Khusus untuk peternak, ia meminta agar peternakan tidak memberikan sisa-sisa dapur atau sampah (SWILL) yang mengandung daging babi atau produk daging babi yang kurang dimasak atau tidak dimasak kepada babi dan jangan membiarkan babi-babi untuk dapat mengakses sisa-sisa dapur atau sampah. Ia pun meminta peternak segera melaporkan apabila ada dugaan ASF di peternakan agar pemerintah bisa segera mengambil langkah-langkah cepat menanggulanginya.
"Apabila langkah-langkah penting tersebut kita bisa jalankan dengan benar, dan system surveilans bisa dilaksanakan dengan tepat, maka saya optimis bahwa populasi babi di Indonesia yang berjumlah delapan juta ekor lebih dapat kita lindungi dari ancaman ASF," ujarnya.
National Technical Adviser dari FAO ECTAD Indonesia Andri Jati Kusuma menambahkan, alasan kenapa Indonesia perlu mewaspadai ancaman penyakit hewan ASF adalah lantaran belum ditemukannya vaksin yang bisa digunakan untuk mencegah ASF dan tidak ada pengobatan apabila sudah terjadi kasus. Satu-satunya cara untuk mencegah penyebaran dan mengendalikan kasus apabila sudah terjadi adalah dengan cara memusnahkan babi-babi tersebut.
Walaupun beberapa negara Eropa berhasil memberantas penyakit ini, namun sampai akhir Oktober 2018, sebaran penyakit ASF masih cukup banyak di dunia.
Ketua Komisi Ahli Kesehatan Hewan Indonesia Tri Satya Putri Naipospos mengatakan, berdasarkan kajian analisa risiko, Indonesia harus mewaspadai kemungkinan masuknya ASF melalui pemasukan daging babi dan produk babi lainnya, sisa-sisa katering transportansi internasional baik laut dan udara. Termasuk orang yang terkontaminasi virus ASF dan kemudian kontak dengan babi di Indonesia.
Sementara itu Pengurus Asosiasi Dokter Hewan Monogastrik Indonesia (ADHMI) sekaligus guru besar dari Fakultas Kedokteran Hewan (FKH) Universitas Udayana Ida Bagus Ardana menambahkan, diperlukan kemampuan untuk deteksi dini penyakit agar penyakit ASF segera tertangani dan tidak sampai menimbulkan kerugian ekonomi yang besar.

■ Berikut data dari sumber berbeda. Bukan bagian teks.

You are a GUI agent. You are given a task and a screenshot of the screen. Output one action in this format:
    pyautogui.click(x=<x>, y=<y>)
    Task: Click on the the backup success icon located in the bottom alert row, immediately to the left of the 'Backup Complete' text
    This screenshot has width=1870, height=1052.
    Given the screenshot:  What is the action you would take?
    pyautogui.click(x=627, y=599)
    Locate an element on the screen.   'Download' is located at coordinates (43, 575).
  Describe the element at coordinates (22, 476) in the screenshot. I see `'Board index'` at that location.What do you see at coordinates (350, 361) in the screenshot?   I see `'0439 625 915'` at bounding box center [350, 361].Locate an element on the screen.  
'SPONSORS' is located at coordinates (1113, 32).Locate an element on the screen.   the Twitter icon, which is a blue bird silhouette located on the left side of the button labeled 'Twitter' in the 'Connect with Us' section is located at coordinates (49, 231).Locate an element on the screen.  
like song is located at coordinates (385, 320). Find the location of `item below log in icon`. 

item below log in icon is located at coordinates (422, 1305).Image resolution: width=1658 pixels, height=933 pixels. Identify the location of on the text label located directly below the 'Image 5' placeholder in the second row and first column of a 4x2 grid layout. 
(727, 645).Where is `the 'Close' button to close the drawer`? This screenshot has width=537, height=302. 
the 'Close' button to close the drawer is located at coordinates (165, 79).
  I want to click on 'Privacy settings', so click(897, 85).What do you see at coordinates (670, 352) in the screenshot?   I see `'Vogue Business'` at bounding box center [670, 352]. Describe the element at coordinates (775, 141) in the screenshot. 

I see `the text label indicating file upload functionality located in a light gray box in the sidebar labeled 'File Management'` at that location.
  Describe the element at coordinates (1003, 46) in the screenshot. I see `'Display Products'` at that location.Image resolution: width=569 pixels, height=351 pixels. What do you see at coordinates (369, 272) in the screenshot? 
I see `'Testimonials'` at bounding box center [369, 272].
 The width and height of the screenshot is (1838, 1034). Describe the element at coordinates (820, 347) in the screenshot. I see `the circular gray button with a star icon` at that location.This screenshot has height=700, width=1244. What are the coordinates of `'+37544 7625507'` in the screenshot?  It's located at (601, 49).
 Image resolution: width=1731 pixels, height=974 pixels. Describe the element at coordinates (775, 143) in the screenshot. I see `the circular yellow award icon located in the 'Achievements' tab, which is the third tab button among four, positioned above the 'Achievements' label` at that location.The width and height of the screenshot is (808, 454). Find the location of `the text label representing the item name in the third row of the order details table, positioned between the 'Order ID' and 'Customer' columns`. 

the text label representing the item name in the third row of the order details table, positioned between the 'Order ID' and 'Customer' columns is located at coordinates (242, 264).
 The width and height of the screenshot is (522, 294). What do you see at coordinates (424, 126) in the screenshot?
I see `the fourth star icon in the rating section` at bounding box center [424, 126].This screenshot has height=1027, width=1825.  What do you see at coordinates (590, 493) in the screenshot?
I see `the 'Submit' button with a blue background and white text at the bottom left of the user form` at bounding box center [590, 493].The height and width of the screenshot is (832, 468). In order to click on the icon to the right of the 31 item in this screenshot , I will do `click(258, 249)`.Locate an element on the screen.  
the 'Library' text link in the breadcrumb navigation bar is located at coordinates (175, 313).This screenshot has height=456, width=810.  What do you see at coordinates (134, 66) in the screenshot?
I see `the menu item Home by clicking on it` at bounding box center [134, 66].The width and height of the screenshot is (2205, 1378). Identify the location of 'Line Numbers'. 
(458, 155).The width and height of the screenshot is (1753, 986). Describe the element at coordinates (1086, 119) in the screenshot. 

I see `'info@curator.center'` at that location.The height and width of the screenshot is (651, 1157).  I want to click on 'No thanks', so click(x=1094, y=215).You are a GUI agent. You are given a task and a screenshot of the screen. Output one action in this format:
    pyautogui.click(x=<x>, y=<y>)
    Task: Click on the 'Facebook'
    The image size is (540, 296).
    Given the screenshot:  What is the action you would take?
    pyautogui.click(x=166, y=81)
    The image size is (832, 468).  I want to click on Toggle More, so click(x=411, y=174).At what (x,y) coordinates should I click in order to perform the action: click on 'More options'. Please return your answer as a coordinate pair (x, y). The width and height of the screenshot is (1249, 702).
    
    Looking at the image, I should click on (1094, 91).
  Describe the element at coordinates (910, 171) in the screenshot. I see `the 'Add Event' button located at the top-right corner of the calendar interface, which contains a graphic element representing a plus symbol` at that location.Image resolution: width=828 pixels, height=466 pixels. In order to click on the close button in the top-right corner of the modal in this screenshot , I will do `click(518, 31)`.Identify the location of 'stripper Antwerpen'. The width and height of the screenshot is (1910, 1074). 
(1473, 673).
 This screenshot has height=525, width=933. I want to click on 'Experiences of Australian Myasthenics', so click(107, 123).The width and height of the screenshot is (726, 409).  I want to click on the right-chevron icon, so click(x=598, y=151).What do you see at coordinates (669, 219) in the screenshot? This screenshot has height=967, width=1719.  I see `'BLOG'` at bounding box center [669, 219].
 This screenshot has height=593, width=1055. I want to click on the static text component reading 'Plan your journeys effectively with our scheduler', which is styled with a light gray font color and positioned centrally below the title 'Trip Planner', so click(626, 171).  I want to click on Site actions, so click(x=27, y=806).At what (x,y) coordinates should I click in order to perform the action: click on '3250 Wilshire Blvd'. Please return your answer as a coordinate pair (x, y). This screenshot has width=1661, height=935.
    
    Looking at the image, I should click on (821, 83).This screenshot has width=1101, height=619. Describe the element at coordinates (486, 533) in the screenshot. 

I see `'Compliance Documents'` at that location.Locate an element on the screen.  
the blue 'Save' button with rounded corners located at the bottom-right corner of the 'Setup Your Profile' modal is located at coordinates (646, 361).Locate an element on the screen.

Biosekuriti merupakan strategi utama mencegah terjadinya ASF di peternakan-peternakan babi di Indonesia.
Senada dengan hal itu, Widya Asmara yang merupakan pakar penyakit hewan dan guru besar FKH Universitas Gajah Mada menjelaskan adanya tanda-tanda klinis penyakit ASF untuk memudahkan pengenalan penyakit bagi peternak dan petugas kesehatan hewan, sehingga langkah cepat penanggulangan dapat dilakukan.
"Deteksi cepat, pelaporan cepat, dan respon cepat diperlukan untuk bisa mencegah penyebaran penyakit," kata dia.